女性の高コレステロール対策食事ガイド

高コレステロールは男女共通のリスクですが、男性は55歳前に増えることが多く、女性は55歳を過ぎてから症状が現れやすいです。性別によってコレステロールの変動要因が異なるため、女性向けの対策は特別な配慮が必要です。

エストロゲンの役割

エストロゲンは閉経前の女性で最も高く、HDL(善玉コレステロール)を増加させ、余分なコレステロールを血管から体外へ運び出す働きがあります。そのため、閉経前の女性は心血管疾患のリスクが低いとされています。

しかし、エストロゲンは中性脂肪(トリグリセリド)を上昇させやすく、LDL(悪玉コレステロール)も同時に増えることがあります。中性脂肪の正常値は150 mg/dL未満とされ、食生活の乱れ、運動不足、肥満、喫煙、白パンや精製糖を多く含む食品が原因となります。

ホルモン置換療法(HRT)

閉経後の女性に対しては、エストロゲンやプロゲステンを使用したホルモン置換療法(HRT)が処方されることがありますが、米国心臓協会はコレステロール低下を目的としたHRTの使用は推奨していません。代わりに、スタチンなどのコレステロール低下薬と食事改善を組み合わせることが推奨されます。

食事のポイント

コレステロールを下げるためには、飽和脂肪酸とコレステロールを同時に多く含む食品の摂取を控えます。赤身肉や高脂肪乳製品は飽和脂肪酸が豊富なので、週の摂取量を減らすと効果的です。

果物や野菜はコレステロールがほとんどなく、可溶性食物繊維が豊富です。可溶性食物繊維は腸内でコレステロールの吸収を阻害し、体外へ排出させます。
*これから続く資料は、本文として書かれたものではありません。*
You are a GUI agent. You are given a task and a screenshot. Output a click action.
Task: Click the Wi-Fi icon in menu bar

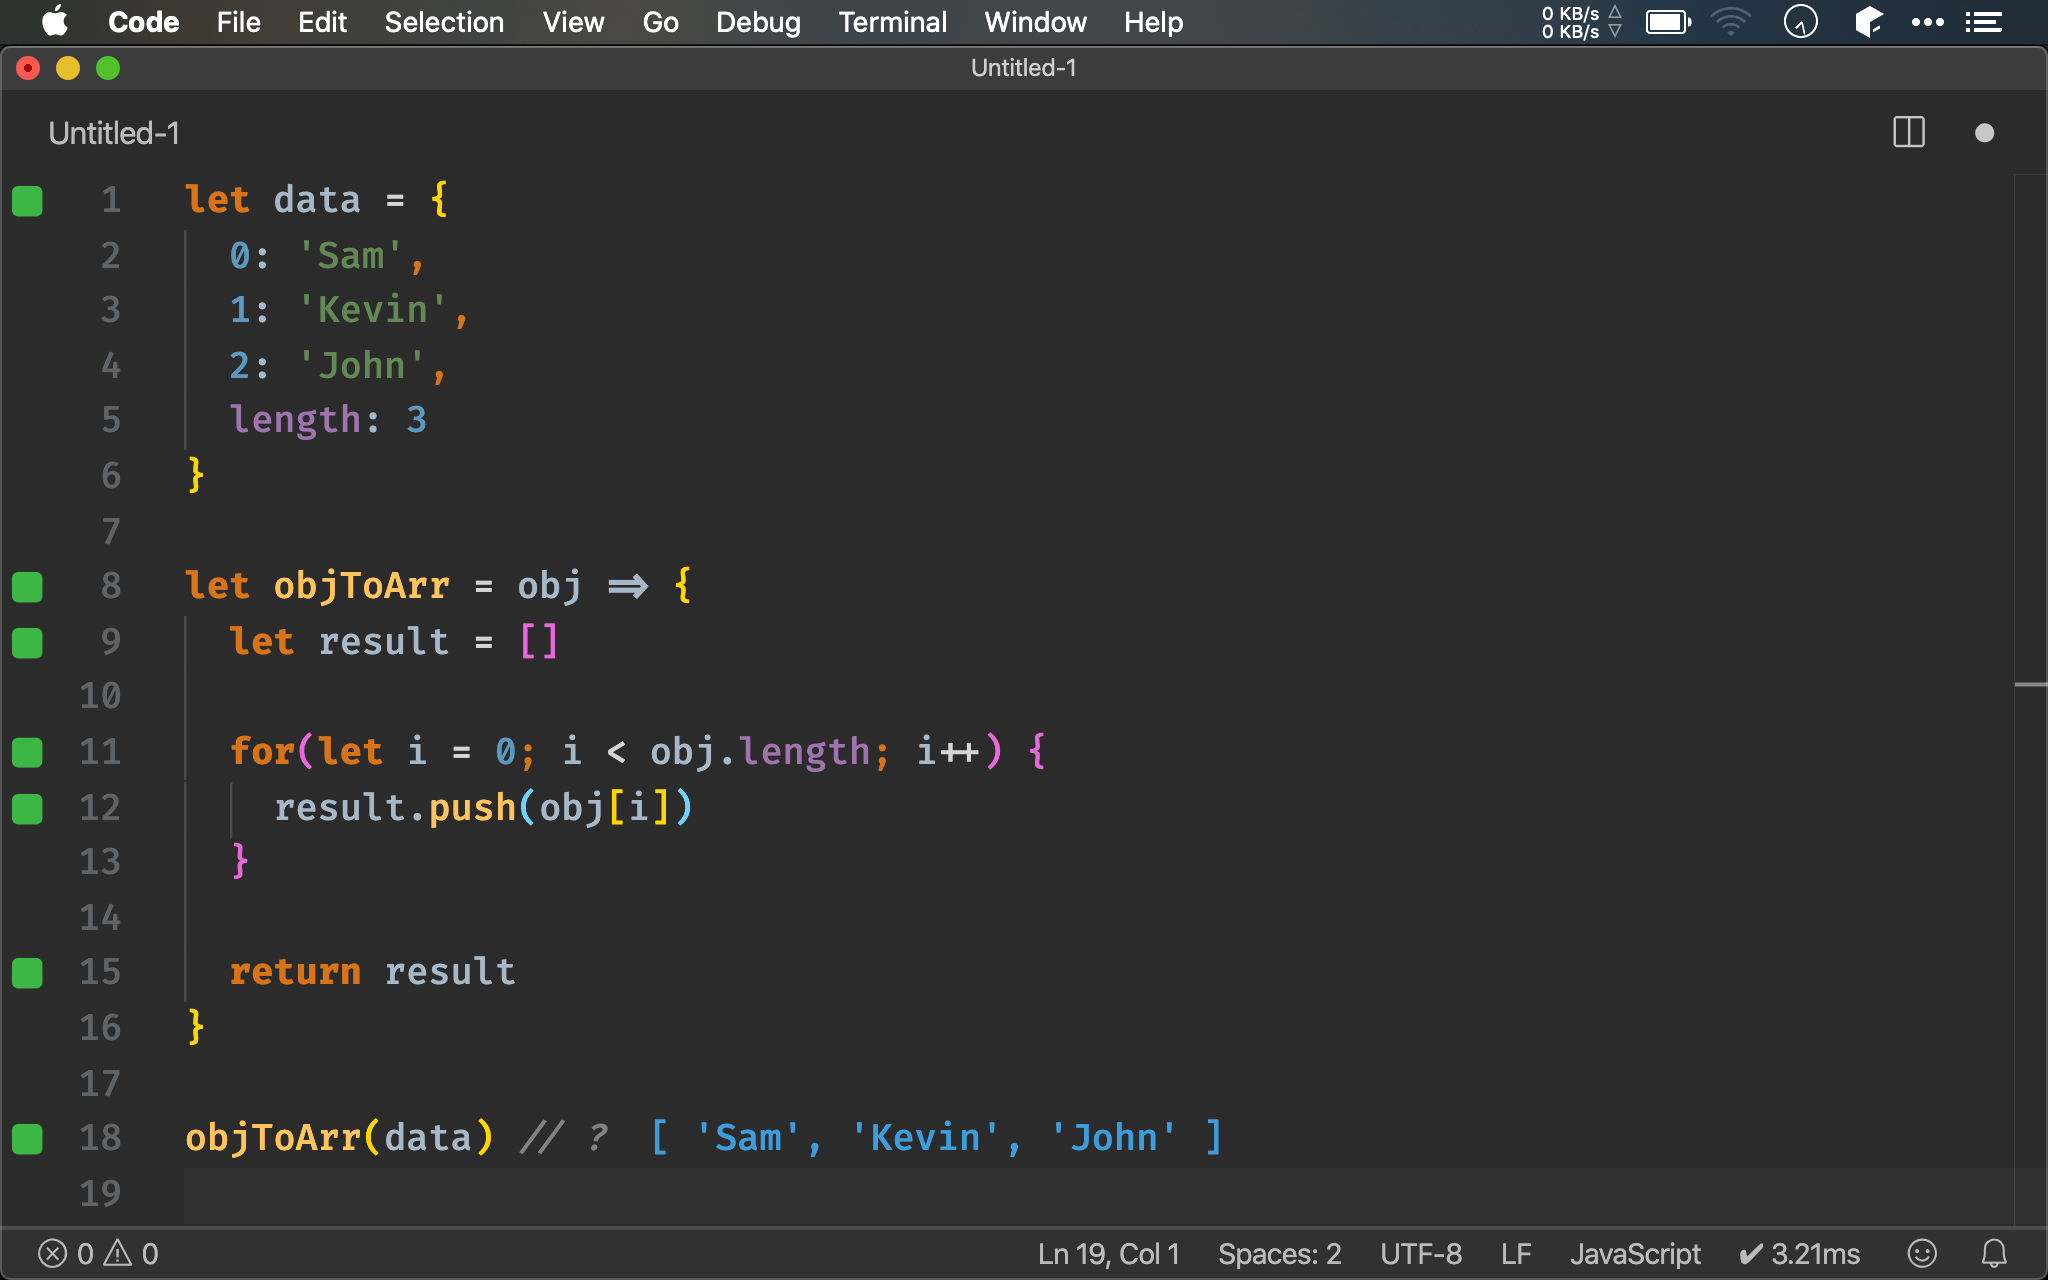point(1730,22)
1日最低5皿(約400 g)を目安に摂取しましょう。

魚は週に2回以上取り入れると良いです。特にサーモン、サバ、マスはオメガ‑3脂肪酸が豊富で、心臓病予防に役立ちます。

全粒穀物も積極的に。食物繊維が豊富で、果物や野菜と同様にコレステロールの吸収を抑えます。全粒粉のパン、パスタ、玄米、オートミールなどが選択肢です。
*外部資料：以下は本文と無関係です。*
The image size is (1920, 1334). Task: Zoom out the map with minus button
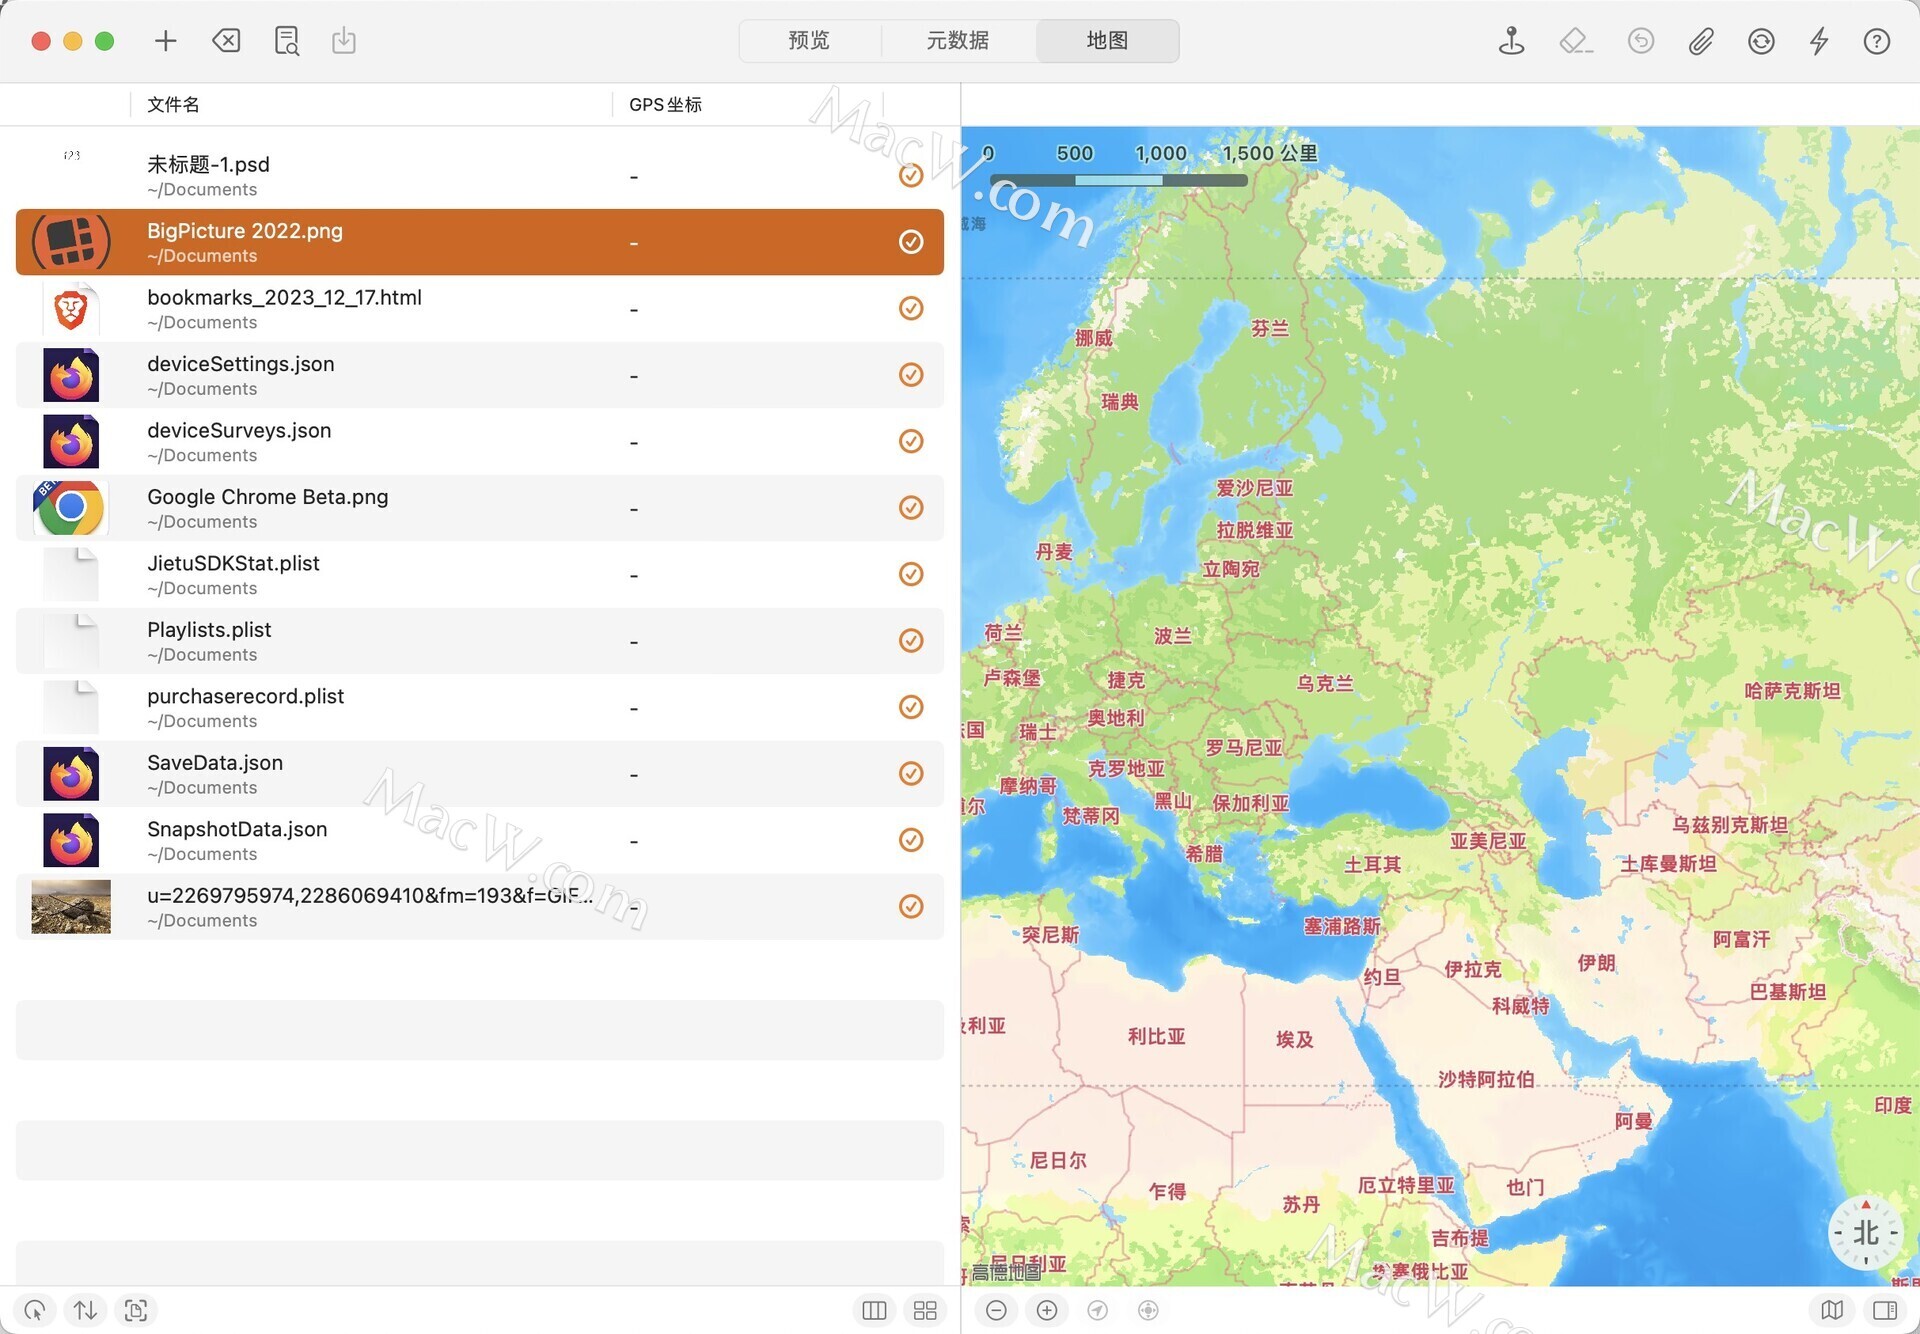click(x=996, y=1310)
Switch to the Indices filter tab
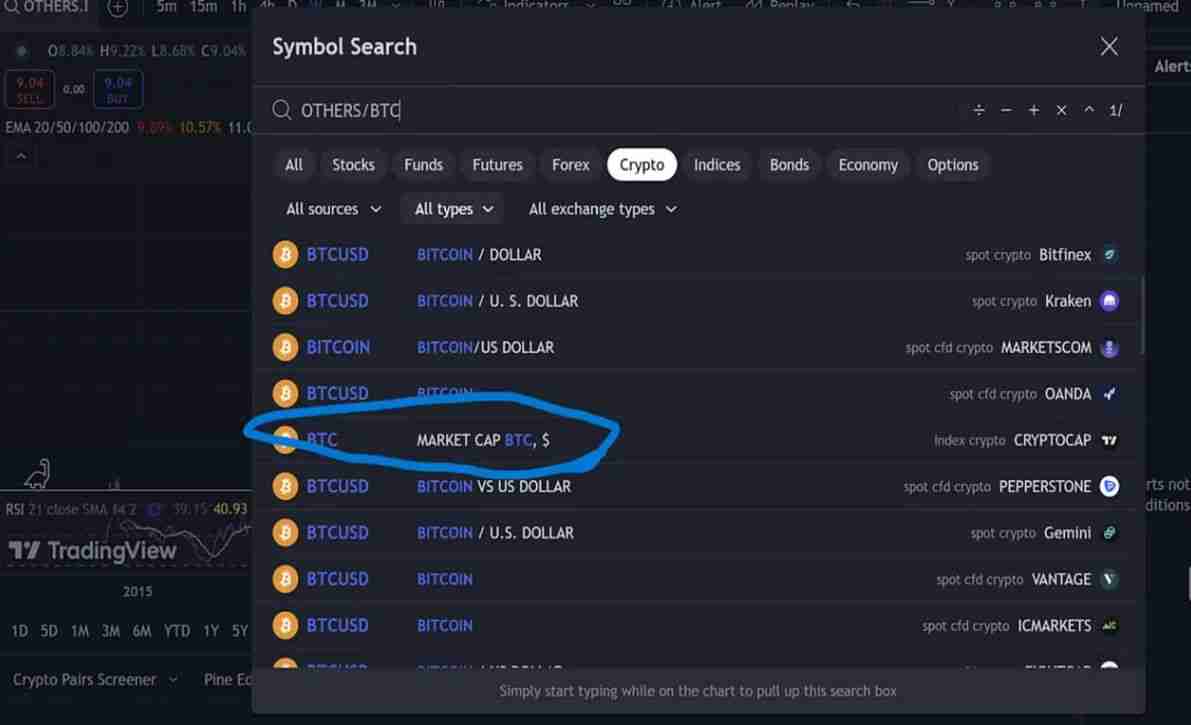1191x725 pixels. 716,164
植物ステロールやステノールが添加された食品(マーガリンやオレンジジュースなど)を1日2 g程度摂取すると、コレステロールの吸収を競合的に阻害できます。

覚えておきたいこと

55歳以上の女性が高コレステロールになりやすいとはいえ、例外はあります。20歳になったらまずコレステロールを測定し、以降は5年ごとにチェックすることを推奨します。家族に高コレステロールや心疾患の既往がある場合は、より頻繁に検査しましょう。年齢に関係なく、早めの心臓に優しい食生活が重要です。